EXERCISE DETAILS – Copy the following lines exactly as they appear, covering every one of the records.

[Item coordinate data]
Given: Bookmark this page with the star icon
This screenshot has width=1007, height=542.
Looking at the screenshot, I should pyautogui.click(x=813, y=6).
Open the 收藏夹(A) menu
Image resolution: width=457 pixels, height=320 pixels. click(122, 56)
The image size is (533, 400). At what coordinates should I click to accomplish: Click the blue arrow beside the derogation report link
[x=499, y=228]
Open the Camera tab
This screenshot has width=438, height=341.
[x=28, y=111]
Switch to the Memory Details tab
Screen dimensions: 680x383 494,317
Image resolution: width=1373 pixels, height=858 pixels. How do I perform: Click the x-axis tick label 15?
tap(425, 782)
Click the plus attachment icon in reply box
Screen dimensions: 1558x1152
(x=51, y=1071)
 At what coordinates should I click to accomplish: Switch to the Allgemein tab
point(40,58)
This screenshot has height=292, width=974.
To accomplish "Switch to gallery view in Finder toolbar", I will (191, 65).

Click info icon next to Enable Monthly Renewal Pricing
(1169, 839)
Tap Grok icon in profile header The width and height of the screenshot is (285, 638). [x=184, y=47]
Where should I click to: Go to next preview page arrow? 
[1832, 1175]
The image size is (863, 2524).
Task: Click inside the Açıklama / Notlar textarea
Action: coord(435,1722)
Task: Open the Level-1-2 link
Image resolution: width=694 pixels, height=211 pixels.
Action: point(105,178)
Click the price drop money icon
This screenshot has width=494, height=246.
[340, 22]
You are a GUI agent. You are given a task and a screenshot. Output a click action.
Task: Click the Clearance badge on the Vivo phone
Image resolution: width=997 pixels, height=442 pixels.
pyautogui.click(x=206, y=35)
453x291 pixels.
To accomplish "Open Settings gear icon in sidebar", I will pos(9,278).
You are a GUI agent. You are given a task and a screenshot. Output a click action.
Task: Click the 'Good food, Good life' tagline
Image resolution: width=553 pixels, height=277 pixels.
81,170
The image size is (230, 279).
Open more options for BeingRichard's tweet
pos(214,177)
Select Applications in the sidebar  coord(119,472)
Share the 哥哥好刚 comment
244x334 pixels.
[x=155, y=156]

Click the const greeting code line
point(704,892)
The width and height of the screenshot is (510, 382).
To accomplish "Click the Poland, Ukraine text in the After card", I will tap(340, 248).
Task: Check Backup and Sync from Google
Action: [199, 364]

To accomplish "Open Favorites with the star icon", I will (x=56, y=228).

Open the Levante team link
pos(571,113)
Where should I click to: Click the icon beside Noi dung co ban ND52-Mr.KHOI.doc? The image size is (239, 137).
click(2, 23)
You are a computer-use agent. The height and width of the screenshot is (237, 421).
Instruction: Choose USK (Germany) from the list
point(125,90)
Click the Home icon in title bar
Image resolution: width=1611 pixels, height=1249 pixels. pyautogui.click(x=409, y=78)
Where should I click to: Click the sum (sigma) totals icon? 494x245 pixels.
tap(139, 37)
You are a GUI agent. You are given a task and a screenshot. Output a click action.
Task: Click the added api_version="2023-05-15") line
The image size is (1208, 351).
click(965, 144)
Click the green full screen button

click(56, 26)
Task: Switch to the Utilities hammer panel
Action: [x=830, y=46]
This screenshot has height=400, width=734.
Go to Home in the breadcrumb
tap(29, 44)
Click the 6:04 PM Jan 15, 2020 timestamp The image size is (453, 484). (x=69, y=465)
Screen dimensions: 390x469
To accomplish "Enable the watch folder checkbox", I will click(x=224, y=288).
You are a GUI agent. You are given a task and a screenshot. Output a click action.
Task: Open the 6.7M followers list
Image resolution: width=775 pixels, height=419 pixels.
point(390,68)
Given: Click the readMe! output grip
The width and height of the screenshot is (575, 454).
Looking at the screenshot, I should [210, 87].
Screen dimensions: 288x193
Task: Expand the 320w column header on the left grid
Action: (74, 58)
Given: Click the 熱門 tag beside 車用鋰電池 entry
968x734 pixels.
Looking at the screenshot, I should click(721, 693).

SOLUTION TO THIS TASK –
Given: Bookmark this page with the star icon
This screenshot has width=1007, height=542.
Looking at the screenshot, I should pyautogui.click(x=813, y=6).
Open the 收藏夹(A) menu
Image resolution: width=457 pixels, height=320 pixels. click(122, 56)
The image size is (533, 400). At what coordinates should I click to accomplish: Click the blue arrow beside the derogation report link
[x=499, y=228]
Open the Camera tab
This screenshot has width=438, height=341.
[x=28, y=111]
Switch to the Memory Details tab
Screen dimensions: 680x383 494,317
Image resolution: width=1373 pixels, height=858 pixels. How do I perform: Click the x-axis tick label 15?
tap(425, 782)
Click the plus attachment icon in reply box
Screen dimensions: 1558x1152
(x=51, y=1071)
 At what coordinates should I click to accomplish: Switch to the Allgemein tab
point(40,58)
This screenshot has height=292, width=974.
To accomplish "Switch to gallery view in Finder toolbar", I will (191, 65).

Click info icon next to Enable Monthly Renewal Pricing
(1169, 839)
Tap Grok icon in profile header The width and height of the screenshot is (285, 638). [x=184, y=47]
Where should I click to: Go to next preview page arrow? 
[1832, 1175]
The image size is (863, 2524).
Task: Click inside the Açıklama / Notlar textarea
Action: coord(435,1722)
Task: Open the Level-1-2 link
Image resolution: width=694 pixels, height=211 pixels.
Action: point(105,178)
Click the price drop money icon
This screenshot has width=494, height=246.
[340, 22]
You are a GUI agent. You are given a task and a screenshot. Output a click action.
Task: Click the Clearance badge on the Vivo phone
Image resolution: width=997 pixels, height=442 pixels.
pyautogui.click(x=206, y=35)
453x291 pixels.
To accomplish "Open Settings gear icon in sidebar", I will pos(9,278).
You are a GUI agent. You are given a task and a screenshot. Output a click action.
Task: Click the 'Good food, Good life' tagline
Image resolution: width=553 pixels, height=277 pixels.
81,170
The image size is (230, 279).
Open more options for BeingRichard's tweet
pos(214,177)
Select Applications in the sidebar  coord(119,472)
Share the 哥哥好刚 comment
244x334 pixels.
[x=155, y=156]

Click the const greeting code line
point(704,892)
The width and height of the screenshot is (510, 382).
To accomplish "Click the Poland, Ukraine text in the After card", I will tap(340, 248).
Task: Check Backup and Sync from Google
Action: [199, 364]

To accomplish "Open Favorites with the star icon", I will (x=56, y=228).

Open the Levante team link
pos(571,113)
Where should I click to: Click the icon beside Noi dung co ban ND52-Mr.KHOI.doc? The image size is (239, 137).
click(2, 23)
You are a computer-use agent. The height and width of the screenshot is (237, 421).
Instruction: Choose USK (Germany) from the list
point(125,90)
Click the Home icon in title bar
Image resolution: width=1611 pixels, height=1249 pixels. pyautogui.click(x=409, y=78)
Where should I click to: Click the sum (sigma) totals icon? 494x245 pixels.
tap(139, 37)
You are a GUI agent. You are given a task and a screenshot. Output a click action.
Task: Click the added api_version="2023-05-15") line
The image size is (1208, 351).
click(965, 144)
Click the green full screen button

click(56, 26)
Task: Switch to the Utilities hammer panel
Action: [x=830, y=46]
This screenshot has height=400, width=734.
Go to Home in the breadcrumb
tap(29, 44)
Click the 6:04 PM Jan 15, 2020 timestamp The image size is (453, 484). (x=69, y=465)
Screen dimensions: 390x469
To accomplish "Enable the watch folder checkbox", I will click(x=224, y=288).
You are a GUI agent. You are given a task and a screenshot. Output a click action.
Task: Open the 6.7M followers list
Image resolution: width=775 pixels, height=419 pixels.
point(390,68)
Given: Click the readMe! output grip
The width and height of the screenshot is (575, 454).
Looking at the screenshot, I should [210, 87].
Screen dimensions: 288x193
Task: Expand the 320w column header on the left grid
Action: (74, 58)
Given: Click the 熱門 tag beside 車用鋰電池 entry
968x734 pixels.
Looking at the screenshot, I should click(721, 693).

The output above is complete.